If you ever have the chance to visit the Basilica of Our Lady Help of Christians in the northern Italian city of Turin, toward the back of the church you will find a painting depicting a famous dream of the basilica’s builder, St. John Bosco.  At the center of the painting is a great flagship in the midst of a ferocious battle at sea.  The ship is surrounded by a large enemy fleet bombarding it with cannon balls and incendiary bombs, and ramming their sharp prows into its side.  A man dressed in white stands at the tip of the ship’s bow attempting to guide it safely to the shore.  Separated by a distance equal to the width of the ship are two tall pillars through which the ship must pass to arrive at the shore.  On the top of one of the pillars is an image of Mary with the words “Help of Christians” written below; on the top of the other is a large white communion host, with the words, “Salvation of the Faithful” beneath it.  Each time an enemy ship succeeds in creating a gash in the side of the flagship a breeze arriving from the pillars patches up the hole.  At one point, according to the text of the dream, the captain in white falls down wounded and dies, and the men in the enemy ships cheer and rejoice.  Almost right away, however, the other men on the flagship elect a new captain, also dressed in white, who rises up immediately to continue to guide the ship to safety.  The battle continues to rage fiercely, but the new captain succeeds in steering the ship between the two pillars, bringing it into port.  As soon as it is anchored to the two columns all of the enemy ships that had fought against it flee away, colliding against each other and breaking to pieces.  Suddenly, the waters are still and a great calm reigns over the sea. 

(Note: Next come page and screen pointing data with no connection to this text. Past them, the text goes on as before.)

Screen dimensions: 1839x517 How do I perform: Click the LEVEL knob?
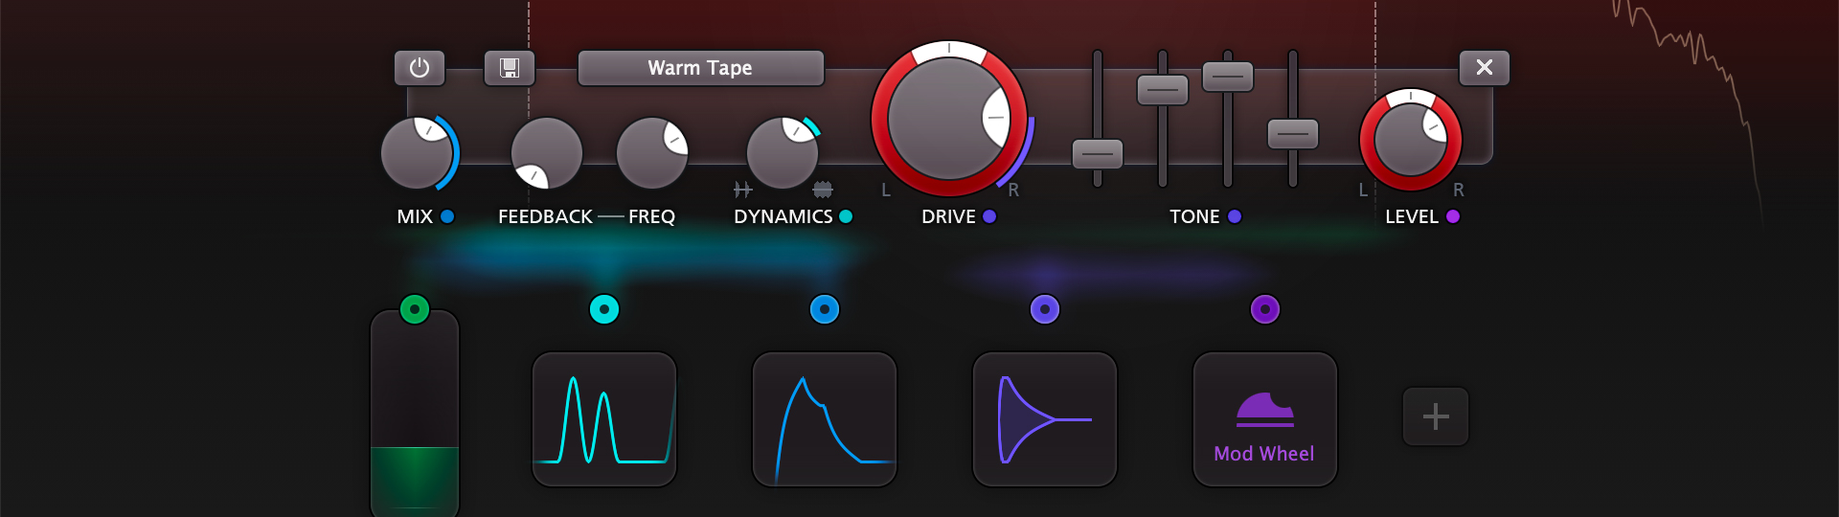(x=1410, y=140)
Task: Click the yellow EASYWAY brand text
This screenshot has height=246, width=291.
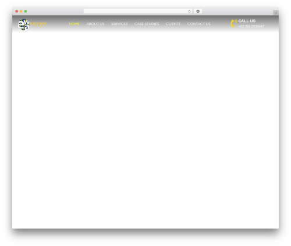Action: (x=38, y=24)
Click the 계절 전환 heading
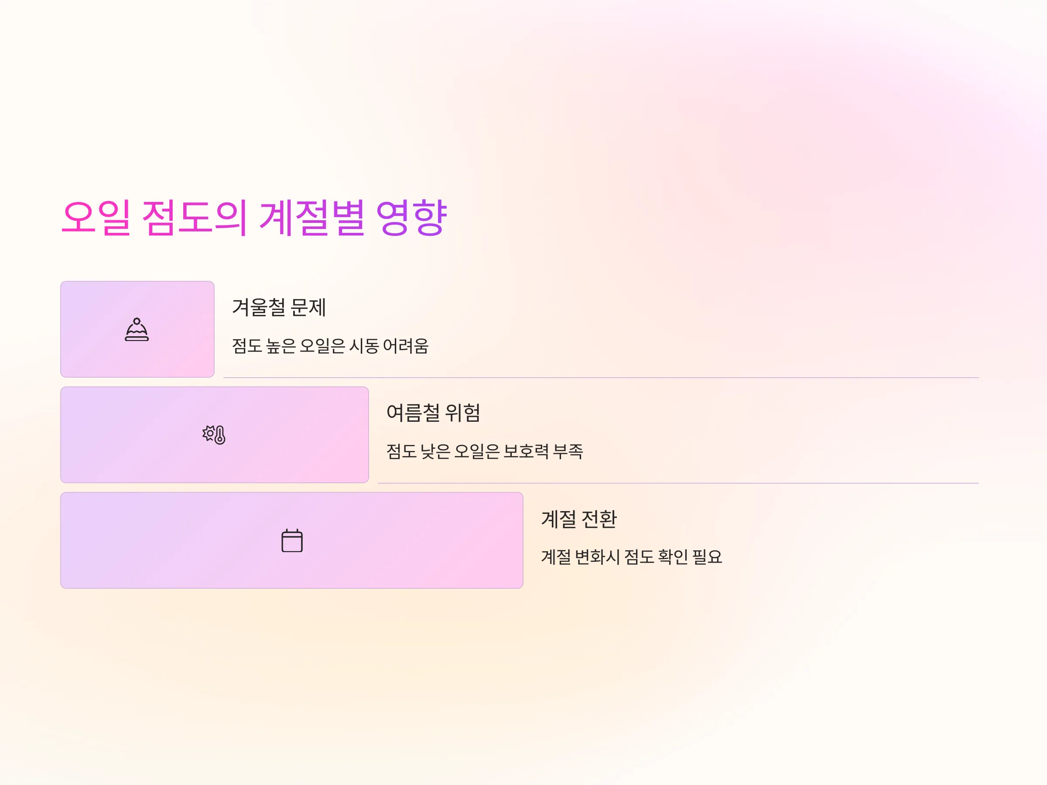Viewport: 1047px width, 785px height. pos(579,519)
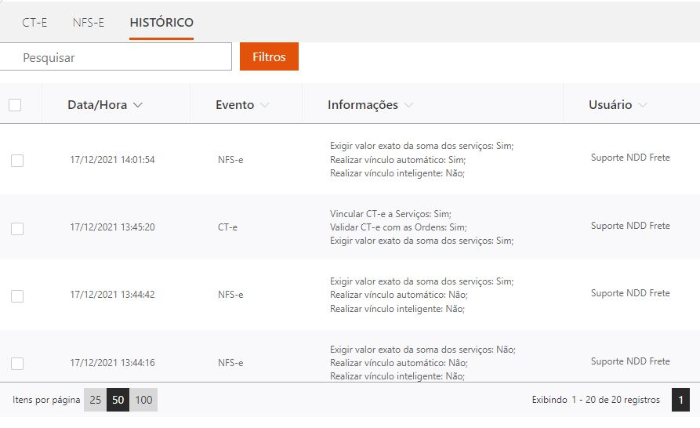The image size is (700, 428).
Task: Click the orange Filtros button
Action: click(x=269, y=56)

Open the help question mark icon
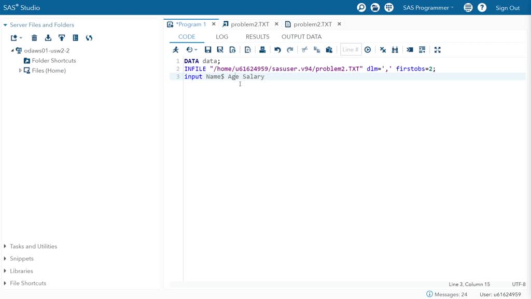[x=482, y=8]
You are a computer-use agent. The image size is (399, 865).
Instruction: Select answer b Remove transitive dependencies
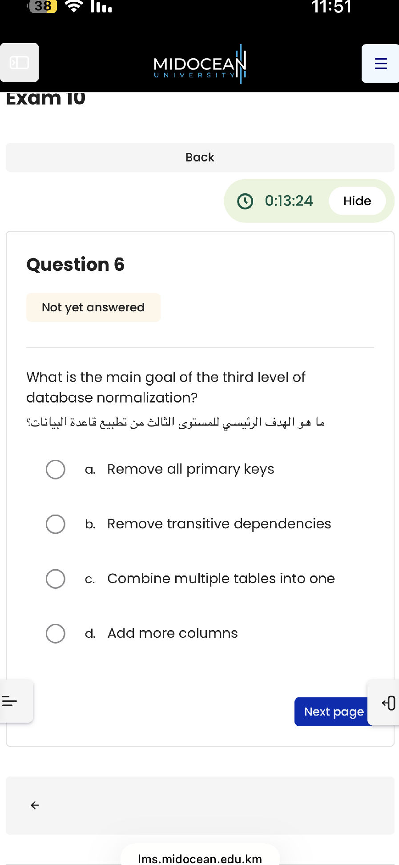pyautogui.click(x=55, y=524)
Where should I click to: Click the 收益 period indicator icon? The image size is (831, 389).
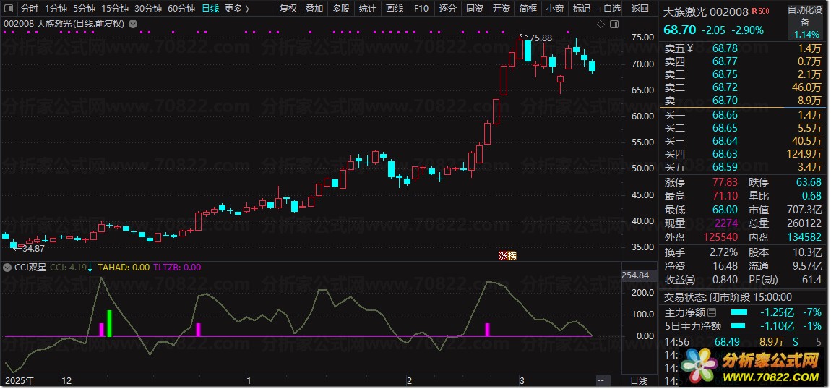point(690,280)
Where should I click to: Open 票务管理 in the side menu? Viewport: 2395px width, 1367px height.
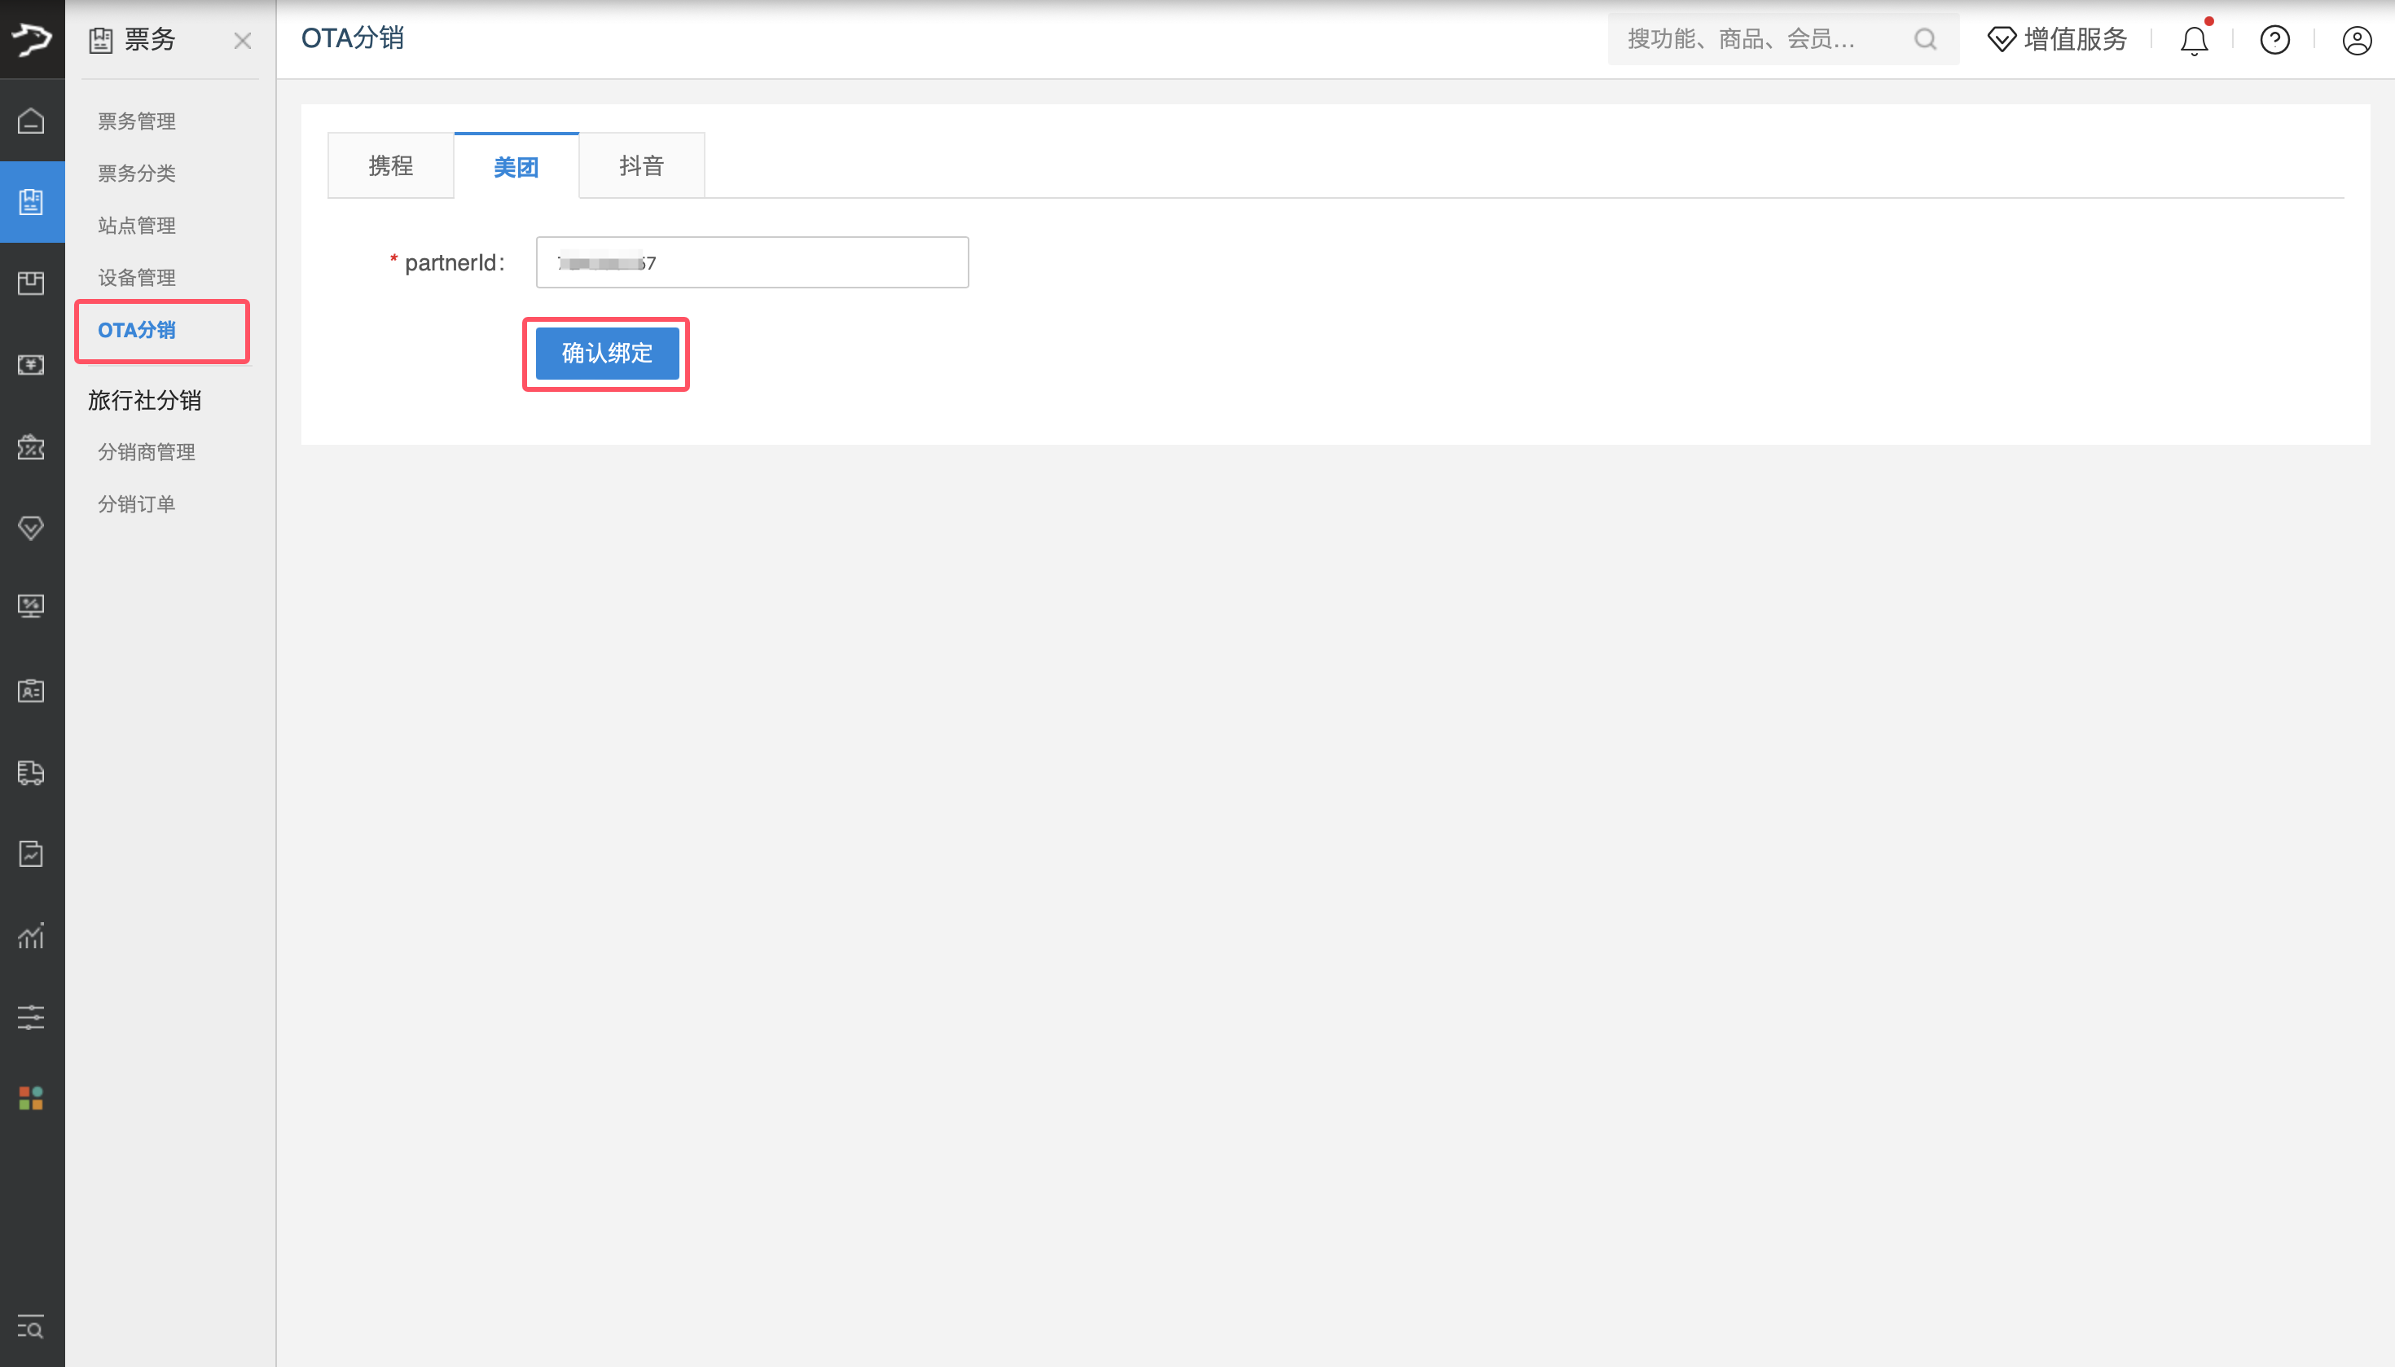[x=137, y=121]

Contained within this painting are images similar to those which the Church proposes today for our contemplation as we celebrate the solemnity of Mary, Mother of God, which coincides with the World Day of Peace, and comes at the conclusion of the octave of Christmas.  St. John Bosco, a man gifted with many prophetic dreams during his life, saw the scene depicted in this painting one night in May of 1862.  He understood the flagship as an image of the Church, the captain in white as a symbol of the Holy Father, and the enemy ships as representative of enemies of the Church subjecting her to persecution.  The two pillars and the images resting on them represent the protection and help that Jesus and Mary provide the pilgrim Church on earth.  While maintaining the primacy of this interpretation, one could also make many comparisons between these images and the individual Christian’s experience of moving forward on his pilgrimage to eternity. 

As is the custom in our culture, many of us today are probably setting forth resolutions for the new year which we hope will facilitate our arrival at some goals we have established for ourselves.  If our ultimate goal is better health, maybe we have resolved to go to the gym more often or to quit smoking.  If our goal is improved relationships, perhaps we have resolved to call or visit family and friends more frequently, and to spend less time at the office.  While there may not seem to be much more to these goals than what meets the eye, what ultimately motivates each of them is really a deeper desire for peace.  The desire for peace is the strongest desire of every human heart, a desire which coincides with the desire for a full, happy, satisfied human life.  It is this promise of peace, announced by the angels, which drives the shepherds of today’s Gospel to Bethlehem, and it is this peace which the priests of the Israelites wished on their people as they blessed them with the prayer that we heard in the first reading, “The LORD look upon you kindly and give you peace!”  On this World Day of Peace, as we take a critical look at our lives, and seek to establish our agenda for the upcoming year, let us acknowledge our fundamental desire to experience within the stillness of the waters and calm of the sea with which the prophetic dream of St. John Bosco comes to its conclusion.  The desire for peace should be the starting point for any resolutions we make today. 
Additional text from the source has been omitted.